----- PROVIDED ENTRIES

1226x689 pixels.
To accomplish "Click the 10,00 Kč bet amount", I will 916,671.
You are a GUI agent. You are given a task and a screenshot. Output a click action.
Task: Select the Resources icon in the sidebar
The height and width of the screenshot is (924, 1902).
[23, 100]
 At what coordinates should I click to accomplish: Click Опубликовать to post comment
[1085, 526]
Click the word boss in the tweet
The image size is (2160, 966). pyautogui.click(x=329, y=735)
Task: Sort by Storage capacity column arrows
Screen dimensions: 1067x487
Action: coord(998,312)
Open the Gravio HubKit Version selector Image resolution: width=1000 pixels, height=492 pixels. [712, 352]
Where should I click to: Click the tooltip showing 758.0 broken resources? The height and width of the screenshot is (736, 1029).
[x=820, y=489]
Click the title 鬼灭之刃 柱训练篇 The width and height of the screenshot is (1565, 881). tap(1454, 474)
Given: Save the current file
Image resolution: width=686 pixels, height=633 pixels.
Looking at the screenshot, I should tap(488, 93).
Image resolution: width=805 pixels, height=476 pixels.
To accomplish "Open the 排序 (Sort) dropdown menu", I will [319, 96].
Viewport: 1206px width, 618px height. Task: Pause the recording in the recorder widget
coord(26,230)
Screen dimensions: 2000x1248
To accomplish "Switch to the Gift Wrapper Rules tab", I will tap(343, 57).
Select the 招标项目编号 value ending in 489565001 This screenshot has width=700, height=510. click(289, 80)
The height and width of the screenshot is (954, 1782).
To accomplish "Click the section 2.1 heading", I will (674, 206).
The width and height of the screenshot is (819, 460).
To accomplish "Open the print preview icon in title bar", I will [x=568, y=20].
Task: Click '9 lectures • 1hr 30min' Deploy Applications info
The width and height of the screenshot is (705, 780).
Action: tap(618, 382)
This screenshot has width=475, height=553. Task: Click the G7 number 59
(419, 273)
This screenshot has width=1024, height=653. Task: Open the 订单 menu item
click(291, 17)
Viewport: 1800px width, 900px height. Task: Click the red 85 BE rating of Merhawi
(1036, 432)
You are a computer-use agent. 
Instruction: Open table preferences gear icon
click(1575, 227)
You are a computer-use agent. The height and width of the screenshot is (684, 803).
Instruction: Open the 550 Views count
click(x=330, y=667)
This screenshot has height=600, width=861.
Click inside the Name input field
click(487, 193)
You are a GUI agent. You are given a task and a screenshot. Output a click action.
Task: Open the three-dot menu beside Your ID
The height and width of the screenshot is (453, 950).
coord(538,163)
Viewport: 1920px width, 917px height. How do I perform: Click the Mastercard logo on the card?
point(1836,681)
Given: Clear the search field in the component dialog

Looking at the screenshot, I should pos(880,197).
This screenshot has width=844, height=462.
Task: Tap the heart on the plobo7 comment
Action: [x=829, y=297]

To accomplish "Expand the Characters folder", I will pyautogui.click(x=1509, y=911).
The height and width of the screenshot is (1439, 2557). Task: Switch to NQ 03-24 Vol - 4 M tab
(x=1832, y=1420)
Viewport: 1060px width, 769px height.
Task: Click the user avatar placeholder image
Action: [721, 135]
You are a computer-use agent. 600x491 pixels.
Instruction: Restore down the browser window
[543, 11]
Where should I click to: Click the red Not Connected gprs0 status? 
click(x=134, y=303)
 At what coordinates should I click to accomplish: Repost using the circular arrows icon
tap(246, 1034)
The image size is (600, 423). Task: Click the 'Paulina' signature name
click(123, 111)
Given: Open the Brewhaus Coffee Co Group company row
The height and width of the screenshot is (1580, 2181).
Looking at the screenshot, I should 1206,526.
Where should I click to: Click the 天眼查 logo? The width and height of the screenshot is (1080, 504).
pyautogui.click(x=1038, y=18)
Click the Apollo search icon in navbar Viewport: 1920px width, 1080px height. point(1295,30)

----------

Copy out every one of the rows above without changing anything.

THE SOLUTION:
1226x689 pixels.
To accomplish "Click the 10,00 Kč bet amount", I will 916,671.
You are a GUI agent. You are given a task and a screenshot. Output a click action.
Task: Select the Resources icon in the sidebar
The height and width of the screenshot is (924, 1902).
[23, 100]
 At what coordinates should I click to accomplish: Click Опубликовать to post comment
[1085, 526]
Click the word boss in the tweet
The image size is (2160, 966). pyautogui.click(x=329, y=735)
Task: Sort by Storage capacity column arrows
Screen dimensions: 1067x487
Action: coord(998,312)
Open the Gravio HubKit Version selector Image resolution: width=1000 pixels, height=492 pixels. [712, 352]
Where should I click to: Click the tooltip showing 758.0 broken resources? The height and width of the screenshot is (736, 1029).
[x=820, y=489]
Click the title 鬼灭之刃 柱训练篇 The width and height of the screenshot is (1565, 881). tap(1454, 474)
Given: Save the current file
Image resolution: width=686 pixels, height=633 pixels.
Looking at the screenshot, I should tap(488, 93).
Image resolution: width=805 pixels, height=476 pixels.
To accomplish "Open the 排序 (Sort) dropdown menu", I will [319, 96].
Viewport: 1206px width, 618px height. Task: Pause the recording in the recorder widget
coord(26,230)
Screen dimensions: 2000x1248
To accomplish "Switch to the Gift Wrapper Rules tab", I will tap(343, 57).
Select the 招标项目编号 value ending in 489565001 This screenshot has width=700, height=510. click(289, 80)
The height and width of the screenshot is (954, 1782).
To accomplish "Click the section 2.1 heading", I will (674, 206).
The width and height of the screenshot is (819, 460).
To accomplish "Open the print preview icon in title bar", I will [x=568, y=20].
Task: Click '9 lectures • 1hr 30min' Deploy Applications info
The width and height of the screenshot is (705, 780).
Action: tap(618, 382)
This screenshot has width=475, height=553. Task: Click the G7 number 59
(419, 273)
This screenshot has width=1024, height=653. Task: Open the 订单 menu item
click(291, 17)
Viewport: 1800px width, 900px height. Task: Click the red 85 BE rating of Merhawi
(1036, 432)
You are a computer-use agent. 
Instruction: Open table preferences gear icon
click(1575, 227)
You are a computer-use agent. The height and width of the screenshot is (684, 803).
Instruction: Open the 550 Views count
click(x=330, y=667)
This screenshot has height=600, width=861.
Click inside the Name input field
click(487, 193)
You are a GUI agent. You are given a task and a screenshot. Output a click action.
Task: Open the three-dot menu beside Your ID
The height and width of the screenshot is (453, 950).
coord(538,163)
Viewport: 1920px width, 917px height. How do I perform: Click the Mastercard logo on the card?
point(1836,681)
Given: Clear the search field in the component dialog

Looking at the screenshot, I should pos(880,197).
This screenshot has width=844, height=462.
Task: Tap the heart on the plobo7 comment
Action: [x=829, y=297]

To accomplish "Expand the Characters folder", I will pyautogui.click(x=1509, y=911).
The height and width of the screenshot is (1439, 2557). Task: Switch to NQ 03-24 Vol - 4 M tab
(x=1832, y=1420)
Viewport: 1060px width, 769px height.
Task: Click the user avatar placeholder image
Action: [721, 135]
You are a computer-use agent. 600x491 pixels.
Instruction: Restore down the browser window
[543, 11]
Where should I click to: Click the red Not Connected gprs0 status? 
click(x=134, y=303)
 At what coordinates should I click to accomplish: Repost using the circular arrows icon
tap(246, 1034)
The image size is (600, 423). Task: Click the 'Paulina' signature name
click(123, 111)
Given: Open the Brewhaus Coffee Co Group company row
The height and width of the screenshot is (1580, 2181).
Looking at the screenshot, I should 1206,526.
Where should I click to: Click the 天眼查 logo? The width and height of the screenshot is (1080, 504).
pyautogui.click(x=1038, y=18)
Click the Apollo search icon in navbar Viewport: 1920px width, 1080px height. point(1295,30)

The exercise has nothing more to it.